Second, convince yourself that what you want to prove actually is true.  If you try to prove something false, there are two possibilities.  You may waste a lot of time in frustration, never finding a proof.  Alternatively, and worse, you will publish an incorrect proof!

Decompose the theorem statement into separate parts.  Once you have a clear theorem statement, as small as possible, don't try to prove it in big steps.  Subdivide the proof into small subgoals and small steps.  For example, to prove A = B, often you shouldn't start with A and "steam-roller" through to B with a series of equalities.  Instead, prove that A <= B and B <= A separately.  For more advice on solving problems and proving theorems, see the book How to Solve It by George Polya.

Often, a theorem is only true subject to several restrictions and assumptions.  When you notice one of these limitations, if you cannot revise the proof to eliminate it, you may need to make the statement of the theorem more restrictive.  In the history of mathematics, these limitations may be noticed after the theorem is first published.  For an important mathematical discovery, there can be a dialectic lasting many decades of changes to proofs, changes to the theorem statement, and changes to definitions.  For an example of this process applied to Euler's theorem about polyhedra, see the book Proofs and Refutations by Imre Lakatos.


PROBLEM 1 COMMENTS

Part a asked you to explain the notation used.  Most people did not do this; they just explained the substance of the question.  In general, do exactly what is asked; here, the point was to explain each item of notation, one by one.  Showing that you understand notation precisely is a way of showing that you understand the corresponding concepts clearly.


PROBLEM 2 COMMENTS

Here is an example of the need to justify your work at the right level of detail, where the right level is relative.  The point of the question is that Var[X-Y] = Var[X] + Var[Y], if X and Y are independent.  Since this is the central result needed, you should "unpack" it by one level of reasoning.  Explain especially anything that might be counterintuitive.  Here, explain why variances are added, when the random variables are subtracted. 

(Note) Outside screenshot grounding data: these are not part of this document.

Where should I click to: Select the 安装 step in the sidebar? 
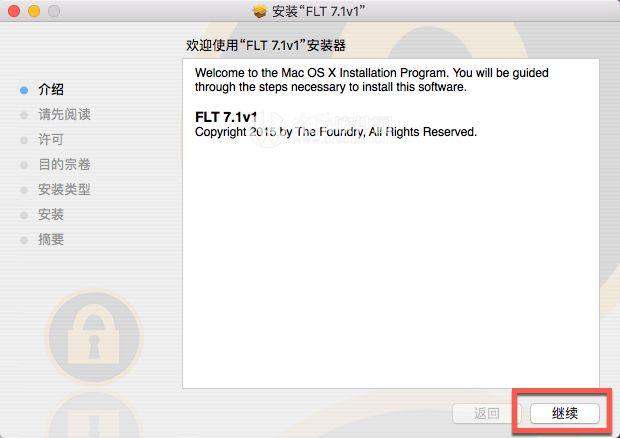[x=51, y=215]
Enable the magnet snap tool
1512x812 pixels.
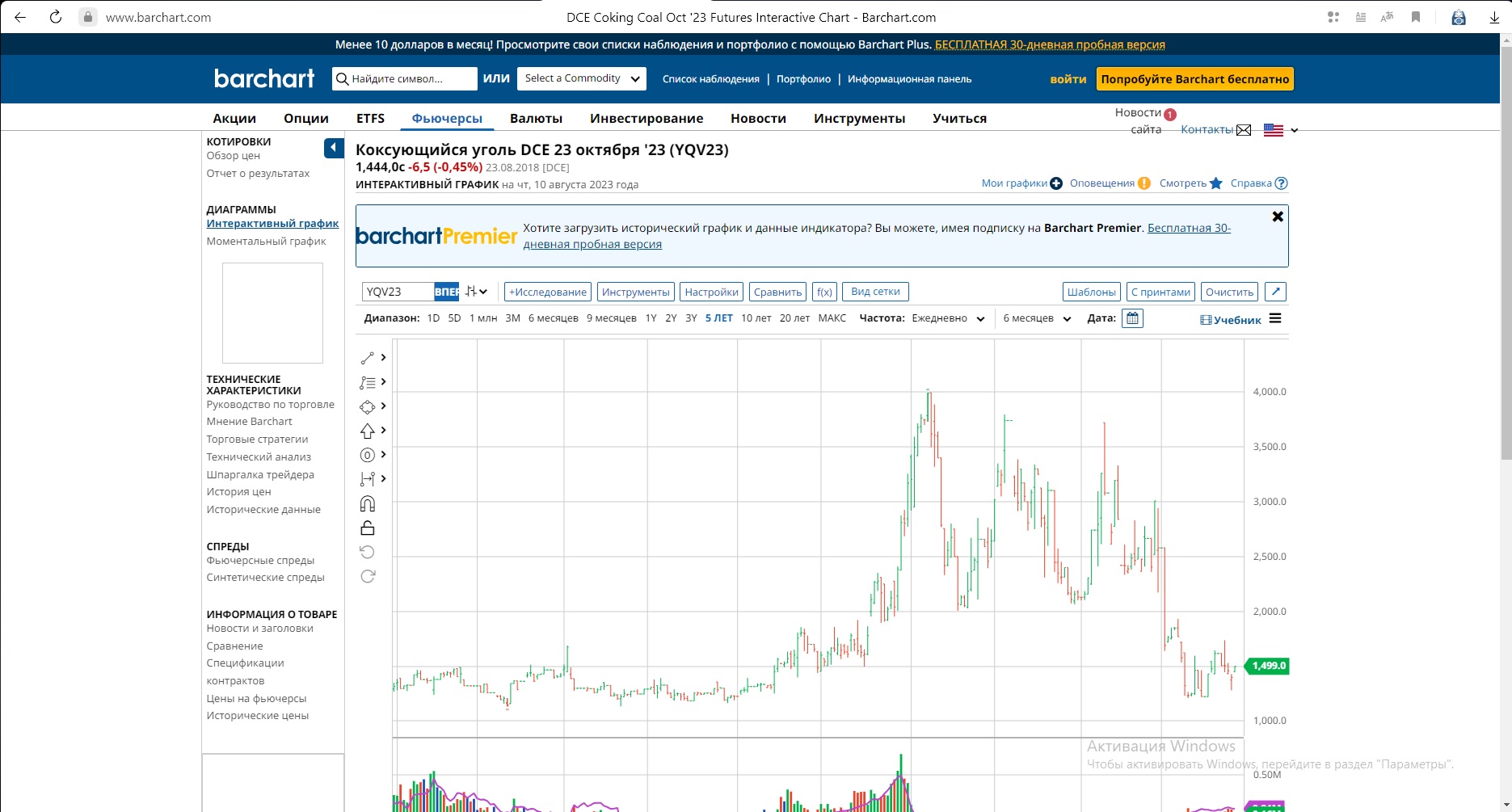tap(368, 504)
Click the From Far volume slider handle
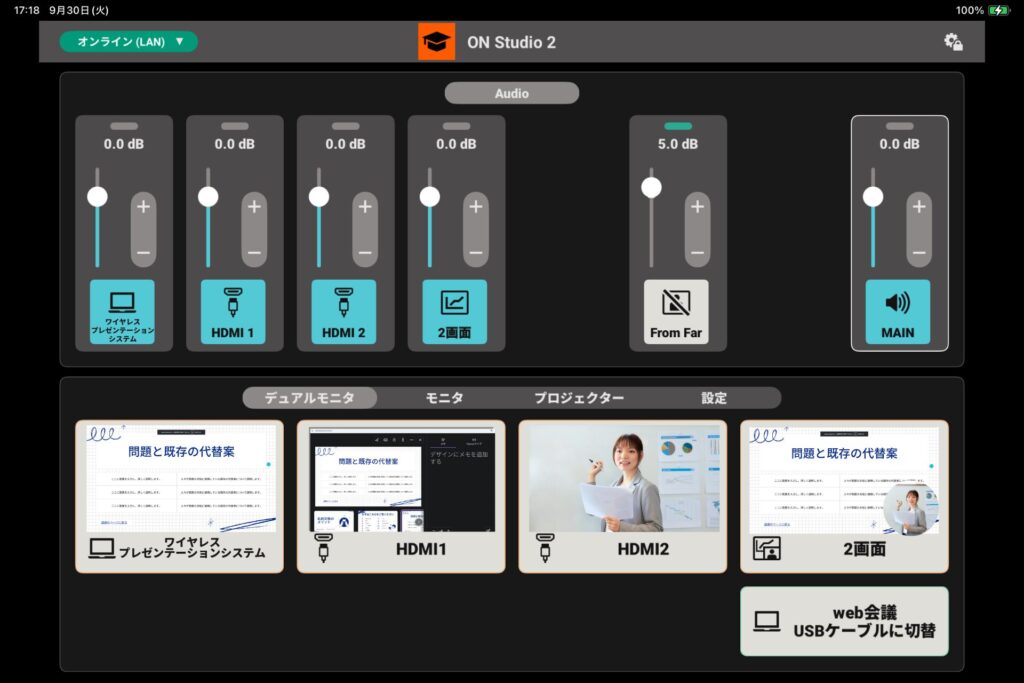Viewport: 1024px width, 683px height. coord(652,187)
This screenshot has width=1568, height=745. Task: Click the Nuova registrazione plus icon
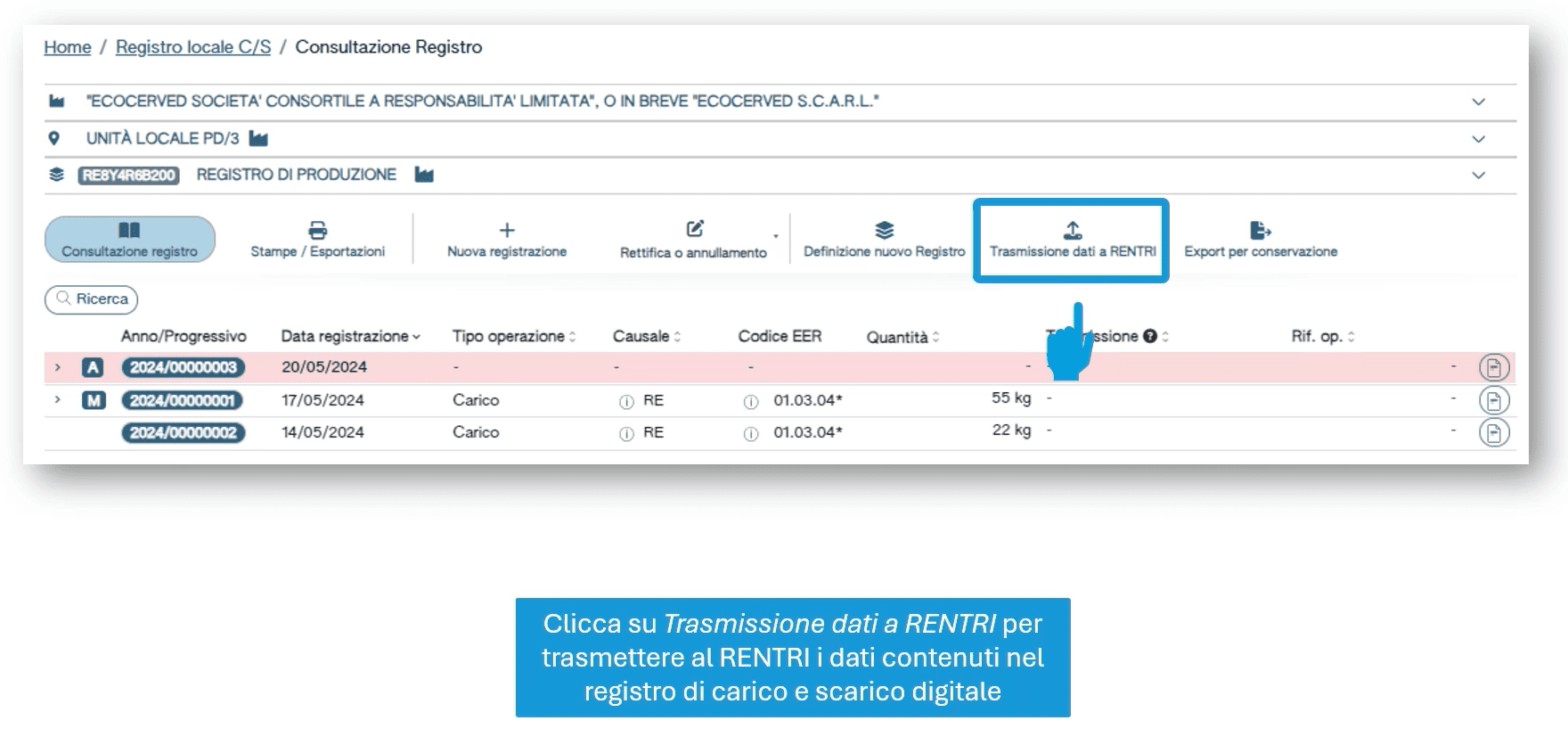(506, 231)
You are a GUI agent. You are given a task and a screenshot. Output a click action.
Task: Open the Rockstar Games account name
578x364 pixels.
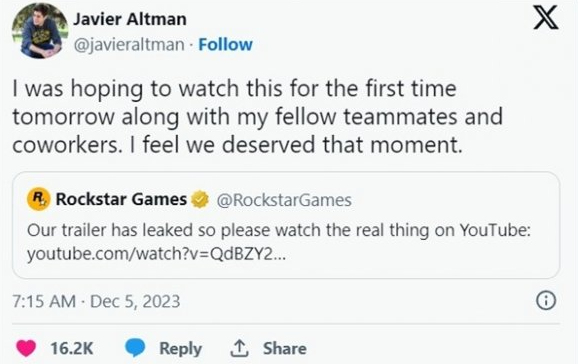[x=121, y=199]
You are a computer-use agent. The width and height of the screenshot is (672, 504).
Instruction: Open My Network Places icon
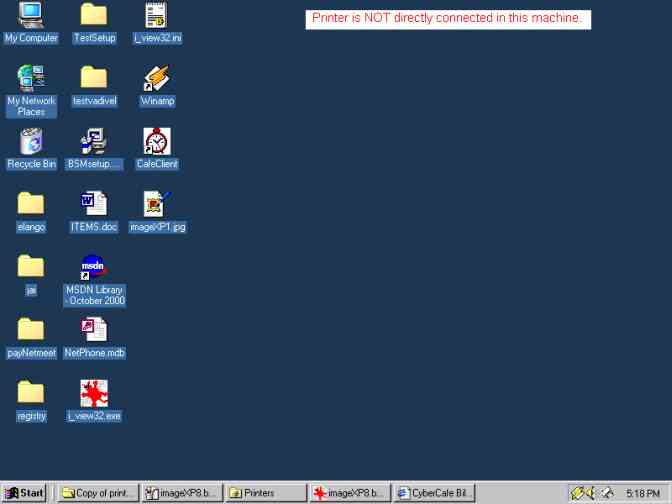click(31, 79)
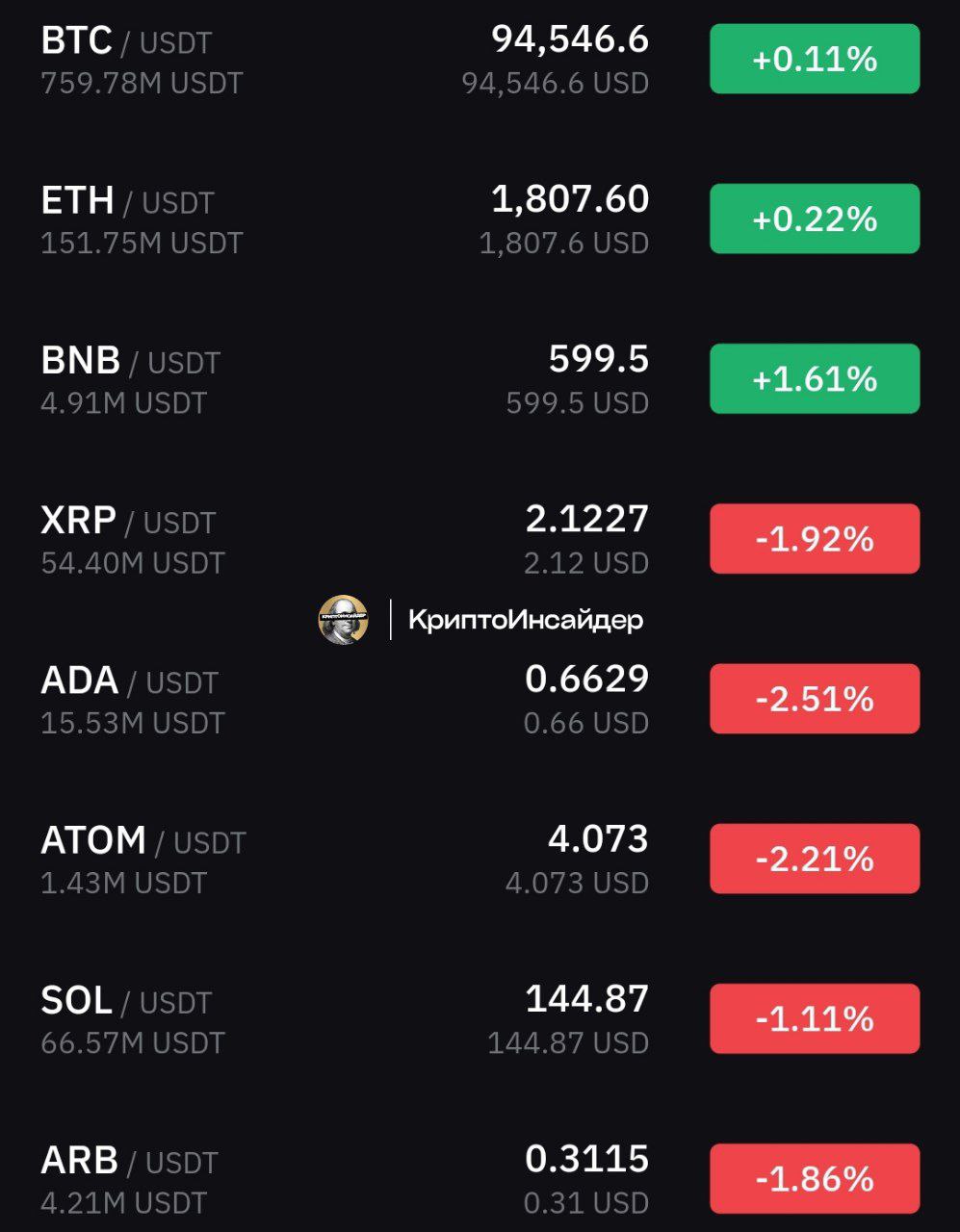Click the КриптоИнсайдер avatar icon
The height and width of the screenshot is (1232, 960).
coord(343,620)
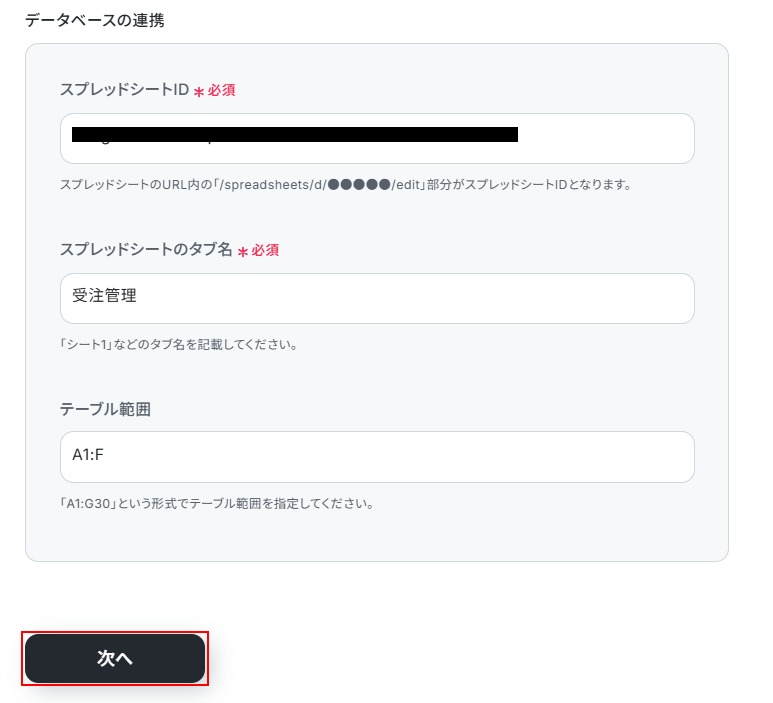Click the スプレッドシートID field label
Image resolution: width=773 pixels, height=703 pixels.
pyautogui.click(x=124, y=90)
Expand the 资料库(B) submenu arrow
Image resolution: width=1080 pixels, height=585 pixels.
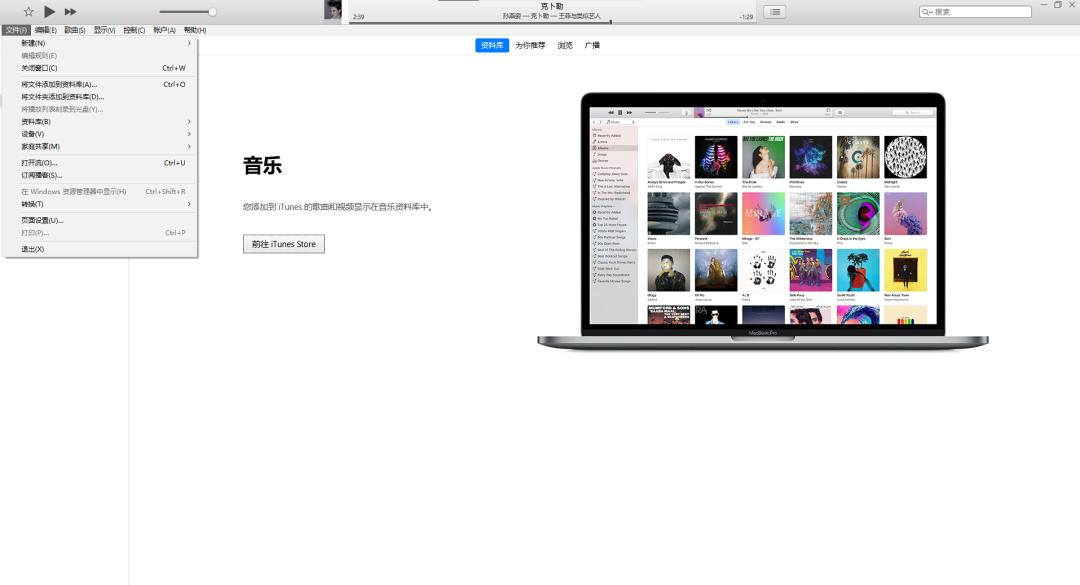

Note that for the result above, it is not necessary to assume X and Y are Gaussian.  No specific distribution is needed, just independence.

Hypothesis testing:  I spent a long time explaining the standard approach to hypothesis testing, in particular the concept of null hypothesis.  In general, your simulation should generate data according to the null hypothesis, not according to an alternative hypothesis.  Then, you use the observed data in order to set the threshold that you compare simulated data against.


PROBLEM 3 COMMENTS

Here is another example of justifying your work at the right level of detail, which is relative.  The point of the question is a couple of single lines of code in Matlab.  Since these single lines of code are not obvious, you should "unpack" them, by explaining the formulas behind the code, using equations written in LaTeX.

This is also another example of how you should answer exactly the question that is asked.  The question asked for the product of your runtime and your GHz rating.  Most people stated the runtime and the GHz rating, but not the product.


PROBLEM 4 COMMENTS

Matlab, Maple, and Mathematica will all do indefinite integrals for you, but using these systems is a mixed blessing.  The reason is that (1) you have to provide precisely the right integral as input (garbage in, garbage out) and (2) the automated answer is likely to be so complex it provides no insight.  Only human intelligence can make an answer elegant and concise, by picking useful simplifying assumptions and/or notations.

Many people provided numerical examples whose logic was excessively complicated.  Only straightforward examples are compelling.  Also, whenever possible use realistic (i.e. close to real-world) numerical values for parameter settings.  Here this means for example c = 0.02, d = 0.07, s = 0.20. 

Whenever you provide a figure, explain carefully in prose what the lessons are to be learned from the figure.  Do not show many figures; instead, pick one or two very carefully.